--- What is needed ---
Word for word, please restate the line containing "[Search] (182, 2417)" and all the lines that follow it to the end of the data.

(Stored data entries)
================================

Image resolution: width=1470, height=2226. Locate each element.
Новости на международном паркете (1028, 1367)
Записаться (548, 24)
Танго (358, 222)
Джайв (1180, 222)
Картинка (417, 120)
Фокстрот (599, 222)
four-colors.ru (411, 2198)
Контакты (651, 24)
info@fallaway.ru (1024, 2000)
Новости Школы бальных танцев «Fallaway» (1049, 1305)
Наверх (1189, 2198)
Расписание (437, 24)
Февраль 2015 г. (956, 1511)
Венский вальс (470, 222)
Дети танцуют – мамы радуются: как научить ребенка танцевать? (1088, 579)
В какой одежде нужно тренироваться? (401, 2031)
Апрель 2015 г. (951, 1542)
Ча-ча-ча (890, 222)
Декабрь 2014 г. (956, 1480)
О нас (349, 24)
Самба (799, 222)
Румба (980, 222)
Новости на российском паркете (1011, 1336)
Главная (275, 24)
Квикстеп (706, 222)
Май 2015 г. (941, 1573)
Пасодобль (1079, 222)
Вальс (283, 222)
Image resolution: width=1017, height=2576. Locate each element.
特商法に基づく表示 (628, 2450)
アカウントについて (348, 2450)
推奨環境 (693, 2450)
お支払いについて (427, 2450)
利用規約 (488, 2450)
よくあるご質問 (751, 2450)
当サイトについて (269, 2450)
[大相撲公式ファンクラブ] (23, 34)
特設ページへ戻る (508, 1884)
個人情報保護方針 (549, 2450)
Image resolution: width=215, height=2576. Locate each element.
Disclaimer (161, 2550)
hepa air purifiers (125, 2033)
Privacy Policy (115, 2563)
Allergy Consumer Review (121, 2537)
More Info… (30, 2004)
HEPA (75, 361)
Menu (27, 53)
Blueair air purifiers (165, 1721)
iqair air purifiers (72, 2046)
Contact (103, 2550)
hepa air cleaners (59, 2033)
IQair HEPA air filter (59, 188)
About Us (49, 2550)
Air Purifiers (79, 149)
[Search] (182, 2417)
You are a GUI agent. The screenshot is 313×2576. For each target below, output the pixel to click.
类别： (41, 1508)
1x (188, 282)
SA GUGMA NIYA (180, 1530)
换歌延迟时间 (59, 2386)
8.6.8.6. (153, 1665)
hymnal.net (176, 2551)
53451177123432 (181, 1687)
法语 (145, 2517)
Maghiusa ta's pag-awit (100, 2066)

================================

--- Expected answer ---
[Search] (182, 2417)
You are a GUI agent. The screenshot is 313×2576. For each target below, output the pixel to click.
类别： (41, 1508)
1x (188, 282)
SA GUGMA NIYA (180, 1530)
换歌延迟时间 (59, 2386)
8.6.8.6. (153, 1665)
hymnal.net (176, 2551)
53451177123432 (181, 1687)
法语 (145, 2517)
Maghiusa ta's pag-awit (100, 2066)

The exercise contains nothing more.